27.11.2007, Hamburg / Logo
Kat: Nach dem ersten Besuch einiger Hamburger Weihnachtsmärkte muss man sich erstmal aufwärmen. Was wäre da besser geeignet als ein schönes, kuscheliges Konzert im Logo? Netterweise spielten am 27.11 HARDCORE SUPERSTAR mit CRASHDÏET als Support im Logo, dem kleinen Club an der Uni. Als ich um kurz vor neun eine Freundin dort treffe, befürchten wir totale Überfüllung. HCSS haben grade ein neues Album draussen und sind derzeit die Überflieger im Sleaze-Sektor. Aber drinnen ist es dann erstaunlicherweise relativ leer. Auch mal angenehm.
Pünkltich um neun stürzen vier junge Männer auf die Bühne, und schlagartig ist man zurück in den 80ern. CRASHDÏET spielen auf zum Tanz und man schaut interessiert zu. Der Sänger hüpft mit „hoch-das Bein“ um die Bühnenbalken herum, während man neben mir sinniert, ob die Frisur des Bassisten nicht doch eine Perücke sein könnte. Der Sound ist leider viel zu hoch gesteuert, das scheppert ganz gewaltig. Aber die Vier lassen sich überhaupt nicht irritieren und brennen ein nettes Feuerwerk an tanzbaren Rockern ab. Sehr feine Einstimmung auf HARDCORE SUPERSTAR. Besonders, weil die Jungs auch noch niedlich anzuschauen sind, das erfreut frau ja doch.

* AUSGEWÄHLTE EINTRÄGE:

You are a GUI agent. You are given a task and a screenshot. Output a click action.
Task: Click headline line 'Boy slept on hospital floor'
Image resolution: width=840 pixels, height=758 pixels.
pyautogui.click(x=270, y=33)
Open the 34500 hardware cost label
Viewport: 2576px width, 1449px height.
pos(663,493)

* ZU ERLEDIGEN:
- A) Entnehmen Sie den Einträgen sämtliche Zeilen und geben Sie diese unverändert wieder.
- B) Setzen Sie den Konzertbericht aus dem Hamburger Logo im Anschluss an seinen letzten Satz fort.

* DIE ANTWORTEN:
- A)
You are a GUI agent. You are given a task and a screenshot. Output a click action.
Task: Click headline line 'Boy slept on hospital floor'
Image resolution: width=840 pixels, height=758 pixels.
pyautogui.click(x=270, y=33)
Open the 34500 hardware cost label
Viewport: 2576px width, 1449px height.
pos(663,493)

- B)
Kurzer Bühnenumbau und ich fange an zu quengeln. Drei Backdrops mit riesigen roten Rosen hängen vor mir, wunderhübsch anzusehen. Im Geiste nehme ich mir vor, Kollegin Sylvia - die am nächsten Tag ein Interview mit beiden Bands hat - zu befehlen, den Musikern das eine Backdrop abzuschnacken. (Hat nicht geklappt, so ein Ärger aber auch... Das hätte perfekt ins Schlafzimmer gepasst). Mit einer höllisch guten Laune donnern die Schweden, die in ihrer Heimat wirklich Superstars sind, los. Innerhalb von wenigen Minuten brennt das mittlerweile besser gefüllte Logo. Unglaublich, was für eine Energie die Herrschaften an den Tag bringen. In Schweden spielen die vier vor weitaus größerem Publikum,das kleine Logo mit der engen Bühne stört sie heute überhaupt nicht. Sie scheinen jede Minute zu genießen, und Sänger Jocke Berg erklärt im Laufe des Abends, dass HCSS ihre Tournee nur in Hamburg starten konnten, weil das eben die beste Stadt für sie ist. Großer Applaus ist ihm damit gesichert. Man kommt aus dem Tanzen und Singen gar nicht mehr raus.
Mit gutem Sound und toller Setlist haben sie am Ende wirklich alle überzeugt. Auf dem Rock Hard Festival hatten sie mir gut gefallen, aber das heute ist einfach nur legendär, mitreissend und verspricht für die Tage danach ein Dauerhoch an guter Laune. Direkt danach rufe ich die Kollegin an und japse begeistert, mal sehen wie Sylvia das Konzert am nächsten Tag in Köln so findet?
28.11.2007, Köln / Underground
Sylvia: Schön geht anders. Diesen Satz kann man auf viele Sachverhalte beziehen. Beispielsweise auf die Leidenschaft der deutschen Autobahnmeistereien gegen Jahresende, die Autobahnen an allen Ecken und Enden aufzureißen. Oder auch auf Navigationsgeräte, die einen in einen ganz anderen Stadtteil von Köln lotsen wollen, aber nicht in den, in dem sich das Underground befindet. Glücklicherweise bin ich nicht nur auf die moderne Technik angewiesen und habe einen ortskundigen Mitfahrer dabei. Gerade noch pünktlich zu meinen Interviews mit HARDCORE SUPERSTAR und CRASHDÏET erreiche ich Köln-Ehrenfeld und finde relativ schnell einen Parkplatz. Nach den Interviews habe ich erst mal drei Stunden Leerlauf.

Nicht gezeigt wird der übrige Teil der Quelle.